Was mich immer wieder schockiert hat, ist die Selbstgefälligkeit, mit der viele Menschen die Demonstrationen in Syrien bewerten. Sprüche wie „ Wenn die Demonstranten Waffen in der Hand habe, dann müssen sie sich nicht wundern“ oder „ Da es immer nur einige hundert oder tausend Demonstranten sind, scheint die Mehrheit der Syrer doch hinter Assad zu stehen“ stimmen mich traurig. Diese Menschen, die in Syrien auf die Straßen gehen, riskieren bei jeder Demonstration ihr Leben. Sie demonstrieren nicht, weil sie Langeweile haben oder sie Demos hipp finden, sie demonstrieren, weil sie lieber sterben, als weiter so zu leben wie sie es bisher tun! Diese Menschen wissen, dass sie einfach getötet werden können und gehen trotzdem auf die Straße. In Deutschland werden die Menschen schon nervös wenn „nur“ Wasserwerfer aufgefahren werden und beschweren sich über den harten Polizeieinsatz. In Syrien würden sie so ein Vorgehen der Polizei wahrscheinlich als Erholung begrüßen. Wenn man das nächste Mal also so abwertend über die Demonstrationen in Syrien spricht, sollte man sich immer bewusst sein, dass man selber wahrscheinlich nicht den Mut hätte, sein eigenes Leben für seine Rechte aufs Spiel zu setzten. Vielmehr sollte man diesen Menschen für ihren Mut Respekt zollen, auch wenn sie sich bewaffnet haben. Der Kampf den sie Kämpfen, ist ein Kampf für Rechte, die wir für völlig selbstverständlich halten. Dies ist ein Kampf von mutigen und verzweifelten Menschen!
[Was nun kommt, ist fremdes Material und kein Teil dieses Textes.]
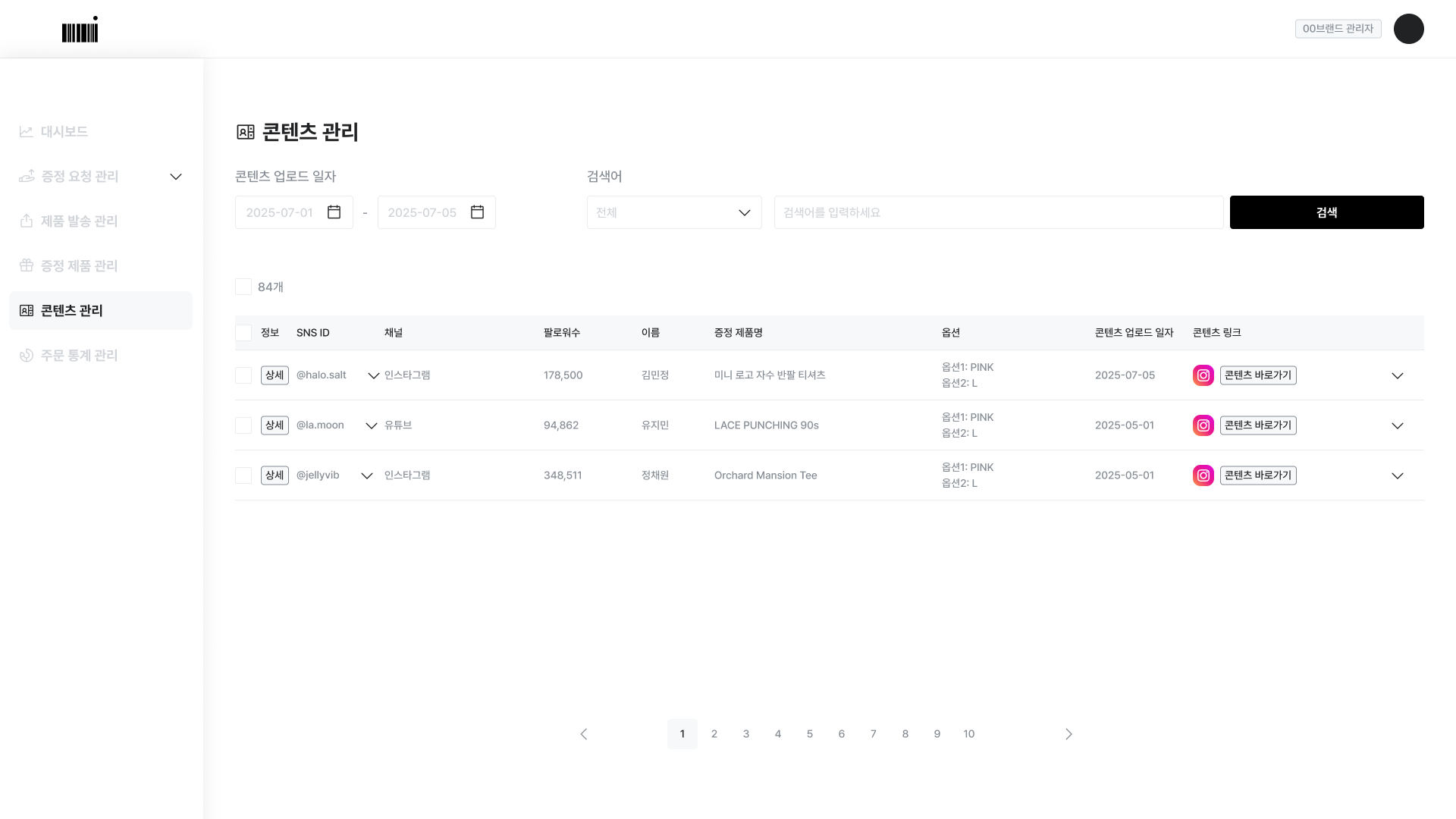Screen dimensions: 1456x819
Task: Go to next page using right arrow
Action: [1068, 734]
Müssen wirklich tausende Menschen sterben, bevor die Welt reagiert?
Es ist ärgerlich, doch es gibt meiner Meinung nach keine komplett opferlose Lösung solcher Konflikte. Selbst der goldene Mittelweg ist blutbefleckt, denn nicht alle wollen ihn einschlagen.
AntwortenLöschenInteressant ist auch der Aspekt des völlig verschiedenen Grundcharakters einer Demonstration hier und in Krisengebieten. Teilweise habe ich das Gefühl, dass Demonstrationen hierzulande für einige zu einer Art Hobby geworden sind. Sonntagsspaziergänge sind zu langweilig also geht man demonstrieren. Dabei müssen die Demonstrationen selbst gar nicht unsinnig sein: gegen Atomkraft, ACTA oder Gentechnik im Essen zu protestieren erscheint mir sinnvoll, nur ist ein Bruchteil der Demonstranten ein ernsthafter Vertreter der gezeigten Position.
In Syrien wird stärker selektiert; es demonstrieren nur die wirklich überzeugten.